カトリック系の聖書翻訳
出典: フリー百科事典『ウィキペディア(Wikipedia)』 (2022/06/04 18:59 UTC 版)
宗教改革以降、聖書翻訳を推し進めていたプロテスタントに対してカトリック側も聖書翻訳を行うようになるのだが、「ウルガタ」ラテン語聖書からの翻訳という一線は常に守られていた。たとえば、1582年のドゥエ・ランス聖書はウルガタからの翻訳である。 1943年になってローマ教皇ピウス12世は回勅「ディヴィノ・アフランテ・スピリトゥ」(Divino Afflante Spiritu)を出し、原語のヘブライ語やギリシア語のから聖書翻訳行うことを促した。こうして、ようやくギリシャ語・ヘブライ語からの各国語聖書翻訳が開始されることになる。
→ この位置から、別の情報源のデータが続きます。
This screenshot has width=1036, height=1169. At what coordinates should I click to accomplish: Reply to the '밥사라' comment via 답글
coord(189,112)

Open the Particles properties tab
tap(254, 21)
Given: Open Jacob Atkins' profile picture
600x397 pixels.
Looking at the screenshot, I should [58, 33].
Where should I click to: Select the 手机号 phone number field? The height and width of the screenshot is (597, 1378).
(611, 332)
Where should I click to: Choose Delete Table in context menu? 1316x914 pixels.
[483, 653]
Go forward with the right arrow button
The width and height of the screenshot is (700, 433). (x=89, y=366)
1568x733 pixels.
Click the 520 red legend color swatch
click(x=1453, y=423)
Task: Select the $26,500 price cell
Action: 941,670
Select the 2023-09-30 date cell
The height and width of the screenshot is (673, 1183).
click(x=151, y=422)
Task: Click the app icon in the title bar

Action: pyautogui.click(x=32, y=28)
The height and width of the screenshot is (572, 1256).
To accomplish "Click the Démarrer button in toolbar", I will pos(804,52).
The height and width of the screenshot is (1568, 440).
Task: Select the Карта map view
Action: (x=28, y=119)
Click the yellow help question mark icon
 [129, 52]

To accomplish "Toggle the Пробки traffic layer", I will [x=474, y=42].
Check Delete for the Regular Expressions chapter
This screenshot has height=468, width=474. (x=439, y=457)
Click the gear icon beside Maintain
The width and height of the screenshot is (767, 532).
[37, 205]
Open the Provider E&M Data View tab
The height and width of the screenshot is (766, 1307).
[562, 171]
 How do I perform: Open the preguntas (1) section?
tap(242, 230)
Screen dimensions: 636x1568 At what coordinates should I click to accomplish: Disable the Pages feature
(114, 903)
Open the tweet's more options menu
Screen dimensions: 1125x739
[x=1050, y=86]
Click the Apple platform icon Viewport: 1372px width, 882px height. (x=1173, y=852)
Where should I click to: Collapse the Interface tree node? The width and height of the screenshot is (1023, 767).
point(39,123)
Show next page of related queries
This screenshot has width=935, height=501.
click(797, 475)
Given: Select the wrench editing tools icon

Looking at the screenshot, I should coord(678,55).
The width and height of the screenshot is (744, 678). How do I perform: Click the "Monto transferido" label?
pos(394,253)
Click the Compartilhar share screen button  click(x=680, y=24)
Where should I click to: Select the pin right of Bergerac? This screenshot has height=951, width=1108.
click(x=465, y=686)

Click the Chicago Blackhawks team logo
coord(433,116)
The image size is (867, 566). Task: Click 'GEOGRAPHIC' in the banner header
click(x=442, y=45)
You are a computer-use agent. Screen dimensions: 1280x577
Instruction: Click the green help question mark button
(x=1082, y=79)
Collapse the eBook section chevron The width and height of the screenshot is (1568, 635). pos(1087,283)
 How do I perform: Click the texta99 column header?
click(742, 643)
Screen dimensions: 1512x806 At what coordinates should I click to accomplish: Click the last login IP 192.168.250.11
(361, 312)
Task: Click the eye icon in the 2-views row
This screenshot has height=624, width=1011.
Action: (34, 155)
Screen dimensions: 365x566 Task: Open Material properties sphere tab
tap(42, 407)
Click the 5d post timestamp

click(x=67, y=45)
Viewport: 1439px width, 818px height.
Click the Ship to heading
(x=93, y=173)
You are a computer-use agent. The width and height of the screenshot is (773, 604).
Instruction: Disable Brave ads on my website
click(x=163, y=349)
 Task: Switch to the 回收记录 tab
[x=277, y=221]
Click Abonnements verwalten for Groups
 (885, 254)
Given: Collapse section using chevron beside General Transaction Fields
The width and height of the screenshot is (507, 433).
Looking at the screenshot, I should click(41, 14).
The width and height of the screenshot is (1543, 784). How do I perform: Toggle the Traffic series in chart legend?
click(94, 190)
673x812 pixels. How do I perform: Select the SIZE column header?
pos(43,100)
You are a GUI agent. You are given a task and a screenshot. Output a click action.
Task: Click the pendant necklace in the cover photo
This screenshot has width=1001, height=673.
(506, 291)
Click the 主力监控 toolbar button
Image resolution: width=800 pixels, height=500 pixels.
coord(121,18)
一番有名なのは エルサレム・フランス聖書考古学学院を中心にフランス語圏カトリック系研究者たちが総力をあげて翻訳したエルサレム聖書であろう。1948年から順次出版されて1956年に一冊にまとめられたものであり、豊かな注釈と解説を含むこの翻訳は学問的にも高く評価されて英語やドイツ語に重訳されたほどである。アメリカでは1970年に新アメリカ聖書(NAB)が出版されて、これも高く評価された。また、日本ではフランシスコ会が原語から日本語への翻訳を行い、これは「フランシスコ会訳聖書」という名前で知られている(1978年に完成)。カトリック側からこうした本格的な聖書翻訳が現れるようになり、共同訳事業が始まるようになるのである。